Cuando el africano se hubo ido. Rose miró a su cuñada con expresión de súplica y susurró:

—¡Tienes que hacer algo por mí, Grace!

Grace le miró atentamente la cara. Las mejillas marfileñas estaban arreboladas y le temblaban los labios. Unas cuantas trenzas de cabello color claro de luna se habían escapado de los peines y le enmarcaban el rostro.

—¿Qué quieres que haga? —preguntó Grace.

—Es… Valentine. Verás, no puedo… no estoy preparada para… —apartó la mirada y se puso a juguetear nerviosamente con el cepillo de plata para el pelo—. Tú eres médico, Rose. A ti te escuchará. Dile que ha pasado demasiado poco tiempo desde que nació la niña y…

Grace guardó silencio. No sabía qué decir.

—Ayúdame, Grace. No puedo soportarlo. Todavía no. Primero tengo que acostumbrarme a —agitó las manos— todo esto.

—Muy bien. Hablaré con él. No te preocupes, Rose. Anda, ven conmigo.
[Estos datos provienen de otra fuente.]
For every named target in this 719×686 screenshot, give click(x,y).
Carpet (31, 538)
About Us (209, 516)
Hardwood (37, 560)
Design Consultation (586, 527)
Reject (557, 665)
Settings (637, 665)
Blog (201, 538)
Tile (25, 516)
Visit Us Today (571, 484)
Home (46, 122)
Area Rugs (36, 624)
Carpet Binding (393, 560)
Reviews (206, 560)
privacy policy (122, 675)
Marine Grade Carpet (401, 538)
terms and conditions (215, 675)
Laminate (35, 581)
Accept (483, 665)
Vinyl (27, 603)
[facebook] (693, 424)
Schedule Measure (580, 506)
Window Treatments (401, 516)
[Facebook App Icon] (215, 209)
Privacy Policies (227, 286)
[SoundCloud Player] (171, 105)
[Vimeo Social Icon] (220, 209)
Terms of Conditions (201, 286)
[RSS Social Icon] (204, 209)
Los hombres nos están esperando.

Ambas mujeres se llevaron una gran sorpresa al dejar atrás el frío aire de la noche y entrar en la tienda comedor.

—¡Valentine! —exclamó Grace—. ¿Se puede saber cómo lo has conseguido?
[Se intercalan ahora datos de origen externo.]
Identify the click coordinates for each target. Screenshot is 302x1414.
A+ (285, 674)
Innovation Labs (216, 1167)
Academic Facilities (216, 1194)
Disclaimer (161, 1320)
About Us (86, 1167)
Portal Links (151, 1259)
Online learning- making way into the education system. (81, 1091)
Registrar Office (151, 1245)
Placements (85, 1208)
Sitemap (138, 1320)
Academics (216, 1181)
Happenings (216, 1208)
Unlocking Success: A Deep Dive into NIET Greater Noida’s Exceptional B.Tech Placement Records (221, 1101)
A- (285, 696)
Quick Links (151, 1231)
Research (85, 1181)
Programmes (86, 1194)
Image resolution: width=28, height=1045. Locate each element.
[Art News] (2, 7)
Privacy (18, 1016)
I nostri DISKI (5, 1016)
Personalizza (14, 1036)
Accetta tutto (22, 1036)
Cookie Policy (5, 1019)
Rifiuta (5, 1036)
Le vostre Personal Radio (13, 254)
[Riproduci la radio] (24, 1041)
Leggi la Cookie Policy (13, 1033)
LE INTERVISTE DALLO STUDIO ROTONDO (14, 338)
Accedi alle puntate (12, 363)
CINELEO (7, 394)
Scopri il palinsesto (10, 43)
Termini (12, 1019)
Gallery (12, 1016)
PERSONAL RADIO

—Resultó un poco difícil, chica, entre la guerra y todo lo demás… ¡A veces es útil estar podrido de dinero! —dijo mientras cruzaba la tienda vestido con un esmoquin negro y camisa blanca almidonada. Lord Treverton besó a su hermana en la mejilla, luego recibió a su esposa con una sonrisa radiante—. Y bien, querida mía, ¿qué te parece?

Los ojos de Rose repasaron las sillas Chippendale, el mantel de encaje belga, los candelabros de plata y la vajilla de porcelana. En un gramófono sonaba un vals y la luz de las lámparas arrancaba destellos de los vasos y las copas de cristal; el aire olía a jazmín.

—¡Oh, Valentine! —exclamó Rose—. ¡Es precioso!

—Voy a presentarte a nuestro invitado —dijo, indicando a un hombre que Rose no conocía. Era el oficial de distrito Briggs, un hombre corpulento, de sesenta años y pico, que llevaba un uniforme caqui muy planchado y un lustroso correaje de estilo militar. Valentine sirvió aperitivos y brindaron todos por el África Oriental británica.

—Tenía la esperanza de conocer a su esposa, sir James —dijo Grace, sentándose a su lado. Sir James estaba muy atractivo con su esmoquin blanco de corte impecable.

—A Lucille le hubiera encantado venir. Hace un mes que no ha visto a ninguna mujer blanca. Pero me temo que en su estado no era prudente que hiciese el viaje desde el rancho hasta aquí. Nuestro tercer hijo nacerá dentro de unas semanas.

—¡Es una bendición verlas a ustedes dos, señoras! —exclamó el oficial de distrito Briggs, sentándose al otro lado de la mesa—. ¡Todos los blancos del distrito vendrán corriendo a verlas!

Lady Rose se rió y meneó la cabeza. La cinta con diamantes de imitación que llevaba en el pelo lanzó destellos mientras la solitaria pluma de halieto se agitaba en el aire. La esposa de Valentine vestía a la última moda de posguerra: un estilizado vestido de Poiret con largas sartas de perlas y atrevido escote cuadrado.

La cena de ocho platos fue servida por silenciosos africanos que vestían kanzus largos y blancos y aparecieron por la parte posterior de la tienda con bandejas de plata.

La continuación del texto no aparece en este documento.